It Takes Lifelong Effort for Successful Friendships - Time Out #476
- Dr. Robert A. Breedlove

- Oct 18, 2024
- 2 min read
Most everything that is worth anything takes lots of work, meaning a whole lot of effort!
Friendships are relatively easy to make, but take SO much time to nurture, especially as life's years roll on, and on, and on.
During our youth, time tends to stand still, and feels endless. However, that special youthful time in our life surges forward, and we become adults. By then, we develop our own world, likes, dislikes, and various human relationships. All along life's path, friends are made, but to make them into long-lasting friends, takes lots of effort on multiple fronts.
Personally, friends have always been super important to me.

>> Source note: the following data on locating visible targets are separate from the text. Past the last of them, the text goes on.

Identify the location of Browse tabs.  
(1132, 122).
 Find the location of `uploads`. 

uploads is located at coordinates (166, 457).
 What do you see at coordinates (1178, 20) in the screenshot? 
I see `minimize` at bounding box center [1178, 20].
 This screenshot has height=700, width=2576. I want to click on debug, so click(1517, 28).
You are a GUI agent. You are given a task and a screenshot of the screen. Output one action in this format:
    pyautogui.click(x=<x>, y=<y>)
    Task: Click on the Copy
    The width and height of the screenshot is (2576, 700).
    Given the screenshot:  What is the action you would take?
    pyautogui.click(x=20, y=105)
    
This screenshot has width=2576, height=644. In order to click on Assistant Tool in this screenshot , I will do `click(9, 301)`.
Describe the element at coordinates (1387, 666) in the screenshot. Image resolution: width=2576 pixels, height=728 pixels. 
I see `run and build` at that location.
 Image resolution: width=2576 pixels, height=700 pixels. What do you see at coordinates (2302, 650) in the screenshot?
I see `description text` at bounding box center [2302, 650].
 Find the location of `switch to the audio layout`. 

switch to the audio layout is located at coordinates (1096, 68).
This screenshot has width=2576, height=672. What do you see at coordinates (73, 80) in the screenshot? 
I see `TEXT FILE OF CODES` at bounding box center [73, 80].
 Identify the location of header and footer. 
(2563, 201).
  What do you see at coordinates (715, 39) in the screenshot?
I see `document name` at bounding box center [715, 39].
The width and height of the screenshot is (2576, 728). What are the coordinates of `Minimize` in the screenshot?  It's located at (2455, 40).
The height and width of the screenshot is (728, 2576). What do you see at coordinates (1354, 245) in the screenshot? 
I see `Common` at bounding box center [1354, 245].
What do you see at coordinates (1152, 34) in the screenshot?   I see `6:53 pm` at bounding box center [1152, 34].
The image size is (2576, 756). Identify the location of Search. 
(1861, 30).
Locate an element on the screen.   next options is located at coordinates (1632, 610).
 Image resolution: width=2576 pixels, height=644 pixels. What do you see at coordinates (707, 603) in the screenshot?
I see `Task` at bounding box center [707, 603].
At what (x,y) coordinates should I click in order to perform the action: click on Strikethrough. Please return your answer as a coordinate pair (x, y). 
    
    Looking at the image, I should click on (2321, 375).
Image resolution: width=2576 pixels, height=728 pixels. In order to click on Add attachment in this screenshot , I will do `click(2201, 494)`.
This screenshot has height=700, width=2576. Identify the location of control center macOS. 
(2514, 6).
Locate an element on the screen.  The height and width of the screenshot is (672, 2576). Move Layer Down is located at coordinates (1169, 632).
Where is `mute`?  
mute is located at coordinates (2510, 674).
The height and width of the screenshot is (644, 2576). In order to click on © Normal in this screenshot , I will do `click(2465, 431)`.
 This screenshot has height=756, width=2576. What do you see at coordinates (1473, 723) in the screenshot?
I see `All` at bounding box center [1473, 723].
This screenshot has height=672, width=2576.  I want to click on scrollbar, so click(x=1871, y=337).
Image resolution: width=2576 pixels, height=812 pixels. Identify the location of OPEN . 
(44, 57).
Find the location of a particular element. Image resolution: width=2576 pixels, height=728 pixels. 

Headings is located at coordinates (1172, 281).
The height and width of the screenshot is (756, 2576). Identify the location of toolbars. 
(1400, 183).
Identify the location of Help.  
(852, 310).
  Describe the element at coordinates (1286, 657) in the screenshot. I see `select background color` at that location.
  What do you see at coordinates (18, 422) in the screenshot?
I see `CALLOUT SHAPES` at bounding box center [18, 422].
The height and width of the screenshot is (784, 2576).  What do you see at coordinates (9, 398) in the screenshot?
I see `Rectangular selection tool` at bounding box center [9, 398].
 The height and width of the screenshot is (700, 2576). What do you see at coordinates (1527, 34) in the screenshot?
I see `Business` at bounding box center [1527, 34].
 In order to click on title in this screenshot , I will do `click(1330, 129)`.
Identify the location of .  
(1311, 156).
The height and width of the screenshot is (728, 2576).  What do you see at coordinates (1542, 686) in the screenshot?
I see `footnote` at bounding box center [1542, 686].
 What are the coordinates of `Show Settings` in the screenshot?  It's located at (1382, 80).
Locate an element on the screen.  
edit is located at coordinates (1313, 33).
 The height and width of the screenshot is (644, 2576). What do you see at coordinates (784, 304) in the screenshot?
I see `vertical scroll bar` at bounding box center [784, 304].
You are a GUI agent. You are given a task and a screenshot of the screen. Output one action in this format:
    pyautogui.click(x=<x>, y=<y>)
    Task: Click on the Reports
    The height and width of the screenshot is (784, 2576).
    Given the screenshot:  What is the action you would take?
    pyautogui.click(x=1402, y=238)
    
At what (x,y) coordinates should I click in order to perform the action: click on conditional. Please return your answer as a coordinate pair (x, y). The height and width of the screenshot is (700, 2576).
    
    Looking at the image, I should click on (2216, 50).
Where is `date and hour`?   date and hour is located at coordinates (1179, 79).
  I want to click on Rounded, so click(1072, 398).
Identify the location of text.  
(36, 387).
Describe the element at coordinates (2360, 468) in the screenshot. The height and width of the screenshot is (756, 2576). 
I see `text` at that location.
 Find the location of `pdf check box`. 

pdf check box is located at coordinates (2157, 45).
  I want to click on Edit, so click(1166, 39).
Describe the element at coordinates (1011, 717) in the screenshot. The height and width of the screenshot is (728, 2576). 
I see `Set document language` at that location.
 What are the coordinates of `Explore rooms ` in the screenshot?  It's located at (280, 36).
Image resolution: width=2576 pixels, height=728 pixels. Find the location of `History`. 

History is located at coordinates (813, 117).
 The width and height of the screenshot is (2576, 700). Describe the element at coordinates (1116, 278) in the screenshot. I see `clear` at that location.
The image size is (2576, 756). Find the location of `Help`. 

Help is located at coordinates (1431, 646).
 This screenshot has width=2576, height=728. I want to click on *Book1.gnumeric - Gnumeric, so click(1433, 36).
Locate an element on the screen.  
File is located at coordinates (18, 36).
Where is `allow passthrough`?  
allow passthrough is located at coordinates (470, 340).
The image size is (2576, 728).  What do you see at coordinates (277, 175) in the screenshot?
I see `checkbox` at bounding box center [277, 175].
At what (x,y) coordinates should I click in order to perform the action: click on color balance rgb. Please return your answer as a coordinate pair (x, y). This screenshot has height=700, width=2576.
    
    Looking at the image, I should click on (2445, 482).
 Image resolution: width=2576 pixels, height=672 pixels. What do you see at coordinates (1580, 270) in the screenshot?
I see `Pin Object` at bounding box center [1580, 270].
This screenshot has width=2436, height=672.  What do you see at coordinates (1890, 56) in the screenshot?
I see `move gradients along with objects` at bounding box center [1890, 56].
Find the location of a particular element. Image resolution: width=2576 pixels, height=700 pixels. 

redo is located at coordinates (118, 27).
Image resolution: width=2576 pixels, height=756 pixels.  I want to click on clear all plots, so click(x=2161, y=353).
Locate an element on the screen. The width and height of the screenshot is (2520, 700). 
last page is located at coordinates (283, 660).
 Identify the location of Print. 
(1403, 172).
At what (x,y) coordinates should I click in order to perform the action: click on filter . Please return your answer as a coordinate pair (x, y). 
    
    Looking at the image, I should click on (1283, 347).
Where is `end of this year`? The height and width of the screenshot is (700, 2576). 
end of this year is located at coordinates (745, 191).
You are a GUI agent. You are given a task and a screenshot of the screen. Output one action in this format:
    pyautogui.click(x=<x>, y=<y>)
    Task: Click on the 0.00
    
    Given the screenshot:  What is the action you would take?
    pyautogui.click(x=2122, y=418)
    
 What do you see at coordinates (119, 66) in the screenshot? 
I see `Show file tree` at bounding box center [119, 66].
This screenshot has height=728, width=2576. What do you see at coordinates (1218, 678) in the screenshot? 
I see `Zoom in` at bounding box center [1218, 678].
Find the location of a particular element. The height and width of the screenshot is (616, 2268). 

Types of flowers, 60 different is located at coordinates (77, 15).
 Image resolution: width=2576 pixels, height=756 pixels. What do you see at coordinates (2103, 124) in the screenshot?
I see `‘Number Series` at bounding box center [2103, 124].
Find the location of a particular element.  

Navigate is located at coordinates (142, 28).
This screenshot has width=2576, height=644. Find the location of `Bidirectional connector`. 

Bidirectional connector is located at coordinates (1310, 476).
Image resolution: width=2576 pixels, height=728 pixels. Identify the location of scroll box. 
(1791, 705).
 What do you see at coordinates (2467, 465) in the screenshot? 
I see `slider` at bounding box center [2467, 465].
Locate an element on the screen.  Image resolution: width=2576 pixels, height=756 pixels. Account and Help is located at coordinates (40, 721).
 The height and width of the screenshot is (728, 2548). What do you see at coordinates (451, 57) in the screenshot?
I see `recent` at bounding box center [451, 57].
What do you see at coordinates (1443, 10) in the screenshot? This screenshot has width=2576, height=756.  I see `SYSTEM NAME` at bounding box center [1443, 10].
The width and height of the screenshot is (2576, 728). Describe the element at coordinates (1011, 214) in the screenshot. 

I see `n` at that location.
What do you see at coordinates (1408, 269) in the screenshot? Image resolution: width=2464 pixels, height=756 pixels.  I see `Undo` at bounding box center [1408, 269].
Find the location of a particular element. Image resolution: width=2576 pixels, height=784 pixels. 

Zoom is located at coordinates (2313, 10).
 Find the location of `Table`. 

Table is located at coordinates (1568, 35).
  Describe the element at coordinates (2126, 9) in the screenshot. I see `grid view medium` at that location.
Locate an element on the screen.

Whether I made the friends growing up in Our Town in the 1950's and 60's, or during my extensive educational years in Our State, or in Alabama, Tennessee, or California, where I lived in each location several years. I have always cherished the friendships I have made everywhere I have called home. The friends I made in those places enriched my time there,
I have continued my connection with my buddies by physically seeing these people, talking with them via telephone or the internet, and/or by actually writing them frequent postcards. Each time I reach out to them, I get a warm inner feeling, which becomes enhanced when my friends return contact with me at a later date.
It is so gratifying for me to hear about a friend's life experiences, especially what has happened directly with them and/or their families. Of course, how our mutual friends are doing always enters the conversations, along with our past times together. Every "catch-up" exchange is usually filled with lots of laughter, joy, and lasting memories.
Because of our fast-paced lives in this modern world, it is very easy to let time take its toll on personal relationships, thus allowing them to slide to our back burner. That is to say, the non-contact period, quickly turns into months, and when we blink twice, many years have past since we have seen or heard from a former friend. With concentrated effort, however, friendship-neglect does not have to happen! Please, make it a habit for you to take that necessary first contact step, rather than waiting for your friend to tap you on your shoulder.
This proactive approach on your part will pay giant dividends to you and your friendships! The good feelings you receive in return are priceless.